The effects of chronic adolescent fluoxetine (FLX, Prozac®) exposure on adult cognition are largely unknown. We used a serial multiple choice (SMC) task to characterize the effects of adolescent FLX exposure on rat serial pattern learning in adulthood. Male rats were exposed to either 1.0, 2.0, or 4.0 mg/kg/day FLX for five consecutive days each week for five weeks during adolescence, followed by a 35-day drug-free period. As adults, the rats were trained in a task that required them to learn a highly structured sequential pattern of responses in an octagonal chamber for water reinforcement.

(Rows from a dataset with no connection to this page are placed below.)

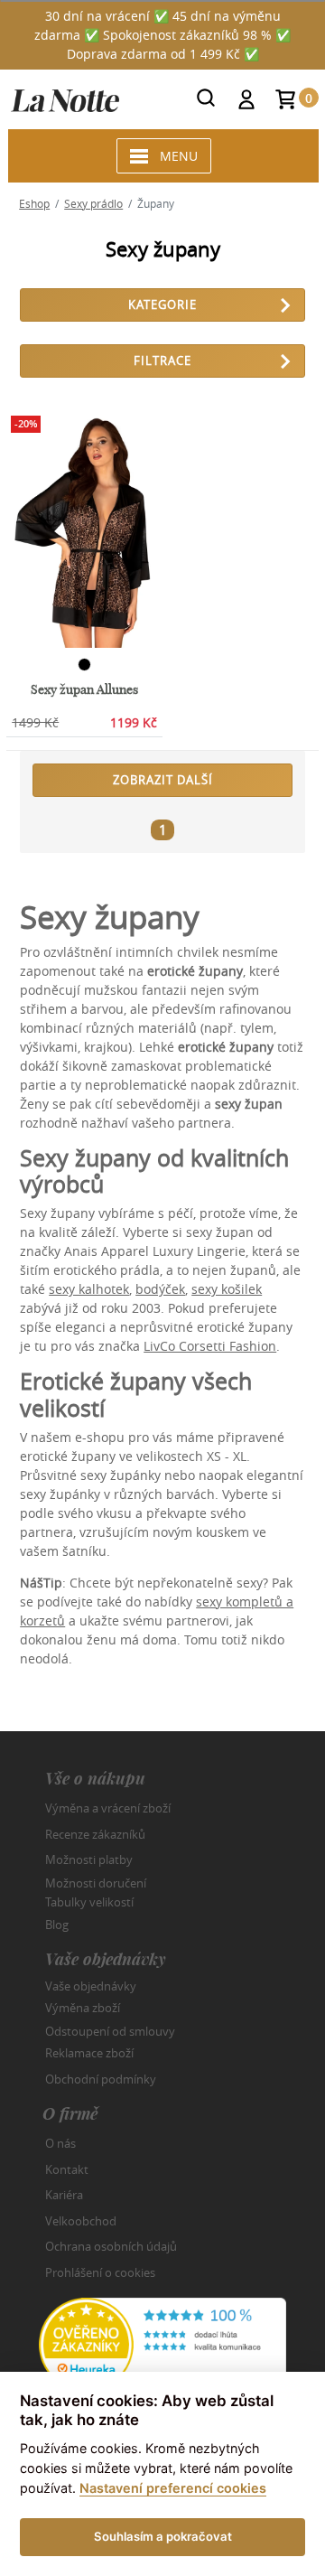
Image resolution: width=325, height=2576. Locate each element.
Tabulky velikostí (89, 1902)
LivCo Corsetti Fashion (210, 1345)
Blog (57, 1924)
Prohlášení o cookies (100, 2272)
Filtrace (162, 360)
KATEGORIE (162, 304)
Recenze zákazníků (95, 1834)
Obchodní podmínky (100, 2079)
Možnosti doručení (95, 1882)
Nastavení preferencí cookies (172, 2488)
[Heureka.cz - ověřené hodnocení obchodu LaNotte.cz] (162, 2343)
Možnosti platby (89, 1859)
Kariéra (64, 2195)
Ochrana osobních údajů (111, 2246)
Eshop (34, 203)
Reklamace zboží (89, 2053)
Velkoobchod (80, 2221)
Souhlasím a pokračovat (163, 2536)
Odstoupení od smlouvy (110, 2030)
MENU (179, 155)
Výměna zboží (82, 2008)
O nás (60, 2143)
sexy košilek (226, 1288)
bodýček (160, 1288)
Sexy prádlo (93, 203)
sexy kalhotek (89, 1288)
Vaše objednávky (90, 1985)
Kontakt (66, 2169)
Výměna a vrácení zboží (108, 1808)
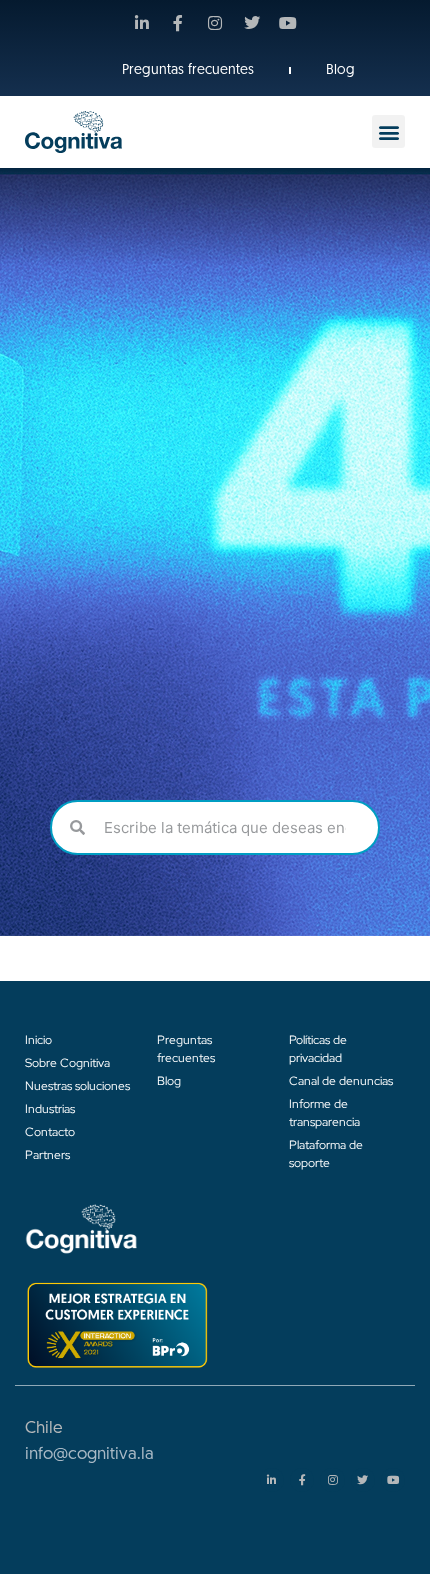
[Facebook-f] (179, 23)
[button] (388, 131)
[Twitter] (252, 23)
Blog (340, 70)
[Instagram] (215, 23)
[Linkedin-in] (142, 23)
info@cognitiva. (83, 1454)
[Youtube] (288, 23)
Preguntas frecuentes (188, 70)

In a transfer phase, the terminal element of the pattern was replaced by a violation element that was inconsistent with previously learned pattern structure. Results indicated that adolescent FLX exposure caused differential learning deficits for different types of elements in the serial pattern. Adolescent exposure to 1.0 or 4.0 mg/kg/day FLX, but not 2.0 mg/kg/day FLX, impaired chunk-boundary element learning, which is known to be mediated by stimulus-response (S-R) learning. All three doses of FLX impaired violation element learning, which is known to be mediated by multiple-cue learning. FLX did not impair within-chunk element learning, which is known to be mediated by rule-learning mechanisms. The results indicate that adolescent FLX exposure produced multiple cognitive impairments that were detectable in adulthood long after drug exposure ended.